TRECHO DO TEXTO —
╭──

A dor que não coube no choro, e a esperança que se partiu em silêncio

 

  Pai, eu te vi lutar.

 Te vi preso a fios e silêncios, com o corpo cansado e a alma ainda firme. Te vi todos os dias, mesmo quando os teus olhos pareciam longe, ainda procurando forças em algum lugar que eu não conseguia alcançar. E eu esperei contigo. Esperança era a única coisa que nos restava — ela vinha com o sol, e partia com o som frio das máquinas.

 

 A cada manhã, eu entrava naquele quarto como se fosse o primeiro dia de uma batalha que eu nunca pedi pra viver. Te segurava a mão, mesmo quando tua mão já não segurava a minha. E eu sorria. Sorria pra esconder a lágrima, pra que tua luta não visse a minha fraqueza. Porque eu te conhecia, pai. Sabia que tua dor era maior não por causa do corpo, mas por sentir que não podia mais cuidar de nós como sempre fez.

 

 Mas tu cuidavas. Com tua presença. Com teu silêncio cheio de força. Com cada gesto mesmo frágil, que dizia: “estou aqui por vocês”. Eu entendi. Sempre entendi. Mas saber não ameniza.

 

 Naquele último dia, o tempo não avisou.

 O relógio não parou, nem as máquinas fizeram barulho diferente. Tudo era igual, mas tudo era o fim. Te vi partir, sem alarde, sem drama. Só... partiu. E eu fiquei ali. Parado. Mudo. Com um peso no peito que não desceu pelos olhos. Não chorei. Não consegui. Talvez ainda não consiga. Porque tua ausência é tão presente, pai, que me faltam espaços dentro de mim pra desabar.

 

 A dor do desamor não é a de quem deixou de amar, é a de quem amou tanto que ficou com tudo dentro — sem ter pra onde despejar. Meu choro não sai porque você ainda está aqui em mim. Na tua ausência, há tua marca. E às vezes, chorar parece te deixar mais longe.

 

 Escrevo isso porque talvez esse seja o meu modo de gritar. Porque quando perdi tua voz, perdi a metade da minha também. E mesmo que a vida continue, ela carrega um buraco. Uma fresta aberta onde cabia teu riso, teu conselho, tua força.

 

 Pai, a esperança que não veio morreu contigo. Mas o amor, esse ficou. Vivo. Dolorido. Firme.

 E talvez um dia eu chore. Quando tua ausência deixar de ser dor e virar só saudade.

Por enquanto, eu escrevo. Porque é tudo que me resta fazer.

 

 — Do teu filho, que te viu partir, mas não te deixou ir.

╰──

Segundo o texto sobre a perda do pai, o que cabia na fresta aberta que a vida passou a carregar? Liste todos os itens citados.

DADOS FORNECIDOS —
╭──

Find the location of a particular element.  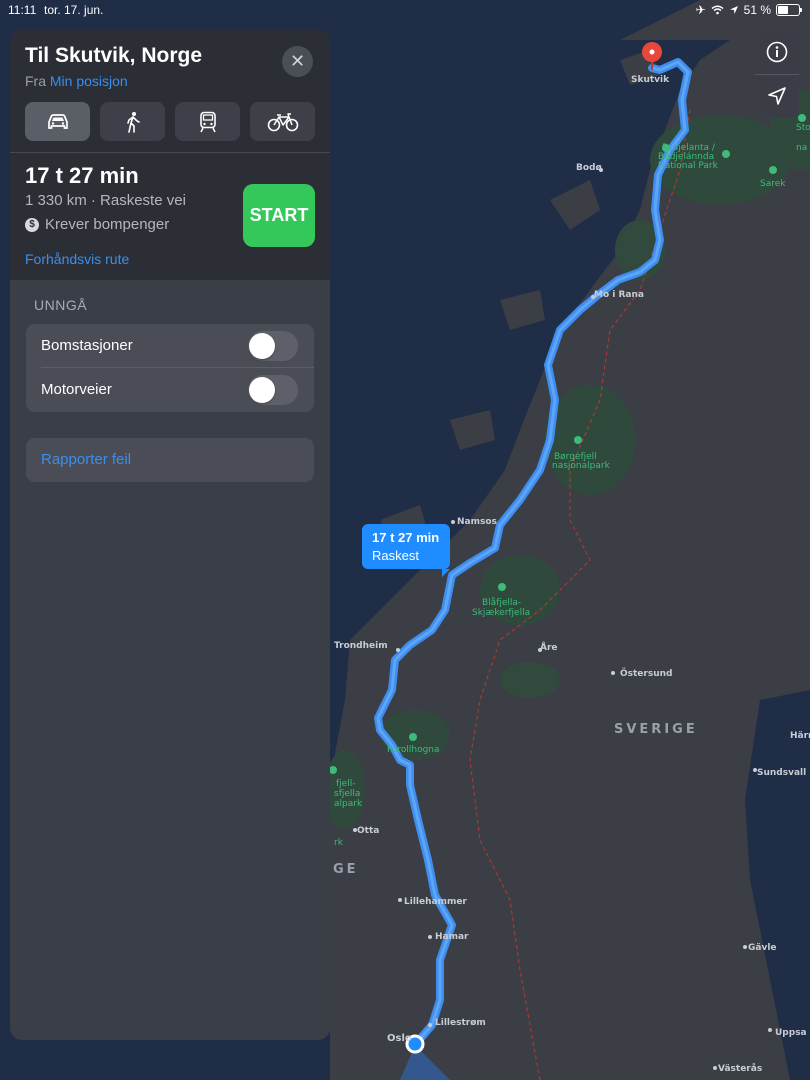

╰──

RESPOSTA —
- teu riso
- teu conselho
- tua força